C. Whether the Information Was Material
Mr. Biles argues that information about the warrantless search of his belongings was material for Brady purposes because had he known about it, he could have filed a timely suppression motion that would have been granted, thus depriving the government of the most important evidence in its case—the DVDs and the identification cards linking Mr. Biles to the DVDs. He argues that because this scenario would have resulted in an acquittal or dismissal, he has demonstrated a reasonable probability—in fact, much more than a reasonable probability—that “had the evidence been disclosed to the defense, the result of the proceeding would have been different.” Bagley, 473 U.S. at 682. Based on our review of the record and the relevant case law, we agree.

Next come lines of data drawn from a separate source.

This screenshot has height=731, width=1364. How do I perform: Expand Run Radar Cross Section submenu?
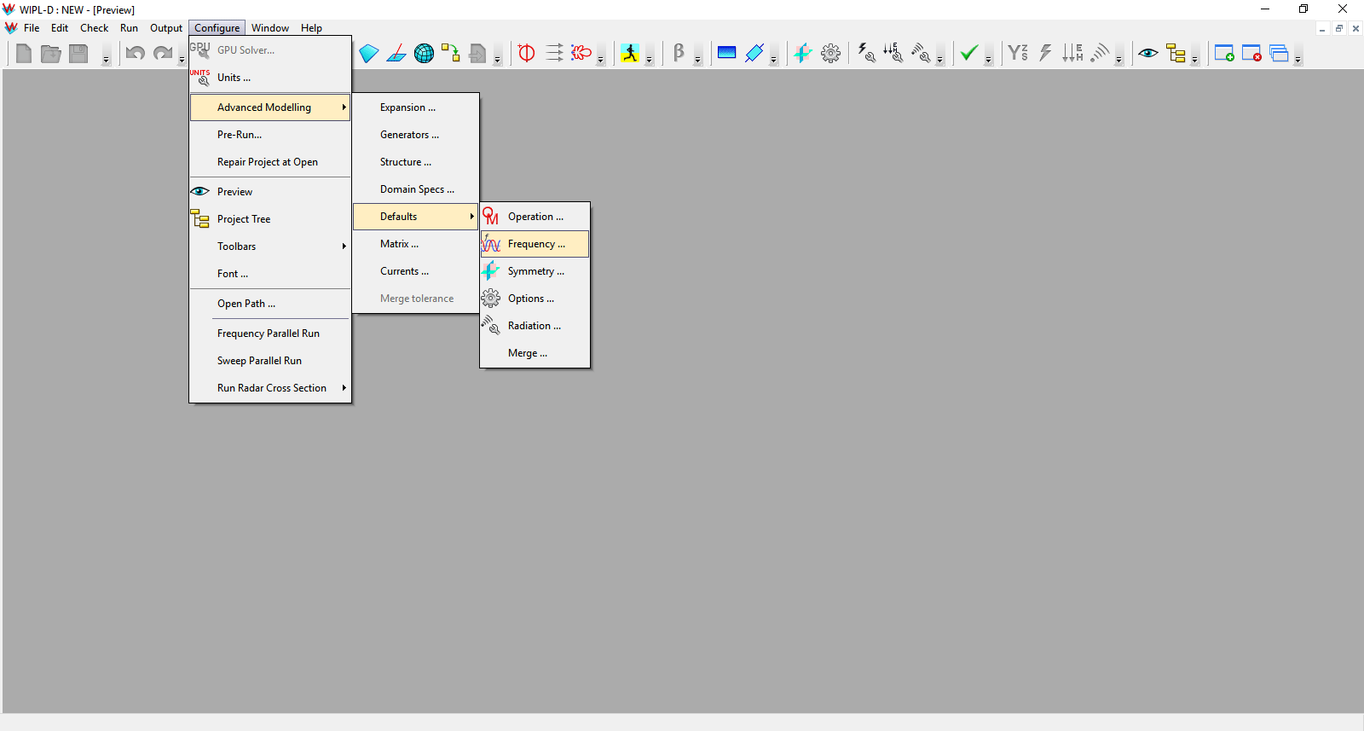point(271,388)
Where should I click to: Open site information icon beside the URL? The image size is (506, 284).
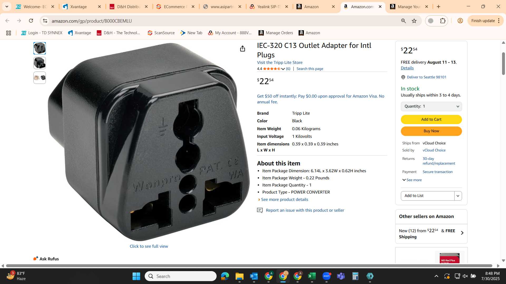click(x=45, y=21)
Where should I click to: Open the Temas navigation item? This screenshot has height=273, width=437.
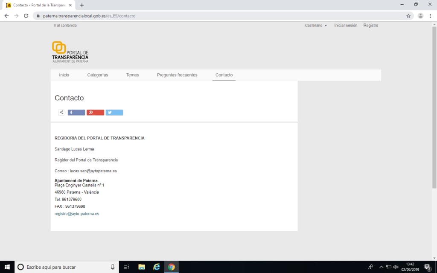(132, 75)
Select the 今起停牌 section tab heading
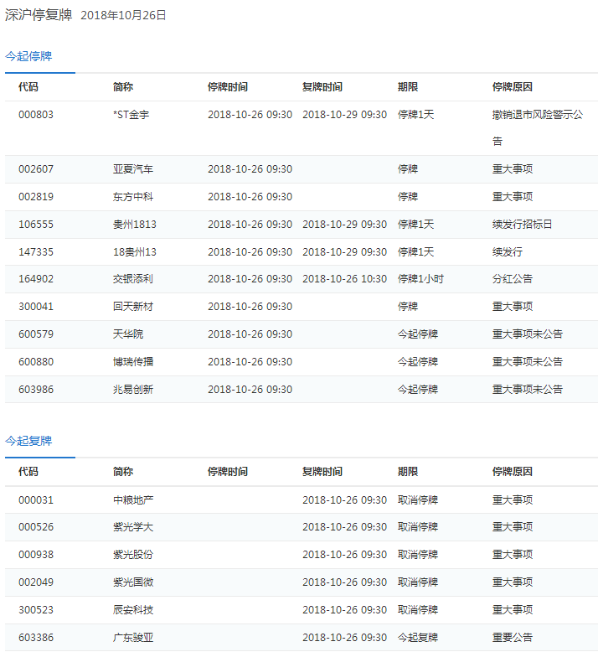Screen dimensions: 598x652 pos(28,56)
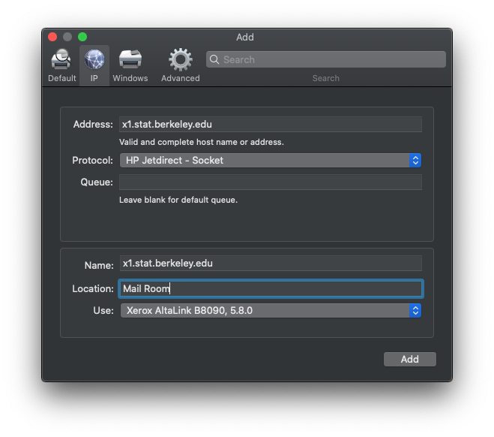Select the Default printer icon
The image size is (494, 437).
click(61, 59)
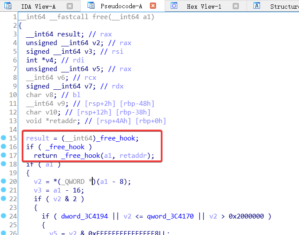Click _free_hook in the return statement
The image size is (299, 235).
79,156
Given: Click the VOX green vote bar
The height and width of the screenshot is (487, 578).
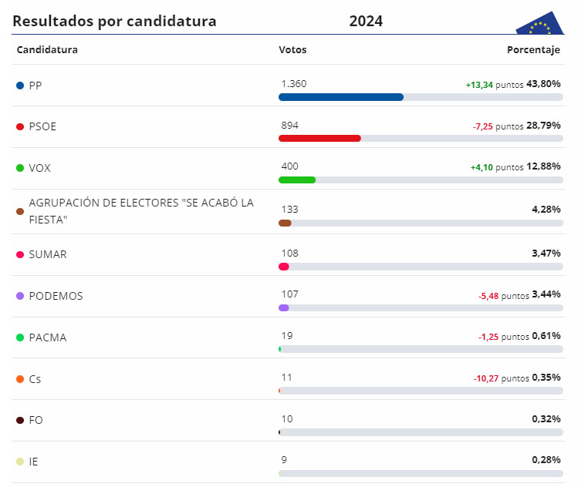Looking at the screenshot, I should pos(297,180).
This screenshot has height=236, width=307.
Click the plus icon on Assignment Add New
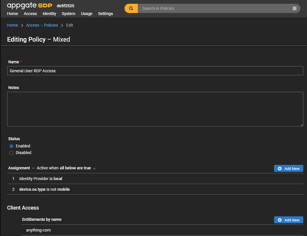coord(279,168)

“ ‘[S]earches conducted outside the judicial process, without prior approval by judge or magistrate, are per se unreasonable under the Fourth Amendment—subject only to a few specifically established and well-delineated exceptions.’ “ Arizona v. Gant, 556 U.S. 332, 338, 129 S.Ct. 1710, 173 L.Ed.2d 485 (2009) (quoting Katz v. United States, 389 U.S. 347, 357, 88 S.Ct. 507, 19 L.Ed.2d 576 (1967)). In defending the legality of the warrantless search in this case, the government does not rely on the trial court's “standing” ruling—which it appears to agree was erroneous11 —or the search-incident-to-arrest warrant exception, which it agrees does not apply.12 Rather, the government relies solely on an abandonment argument. In its view, “Officer Davis did not invade any reasonable expectation of privacy on appellant's part when she first moved the backpack to see the DVDs, and then looked inside that backpack” because Mr. Biles “abandoned the DVD stash and his backpack by leaving them in a public area” and by telling Officer Davis that he “was not selling DVDs.” Because he had no reasonable expectation of privacy, the government argues, there was no “search” implicating the Fourth Amendment, the discovered items would not have been suppressed, and there was no reasonable probability of a different outcome.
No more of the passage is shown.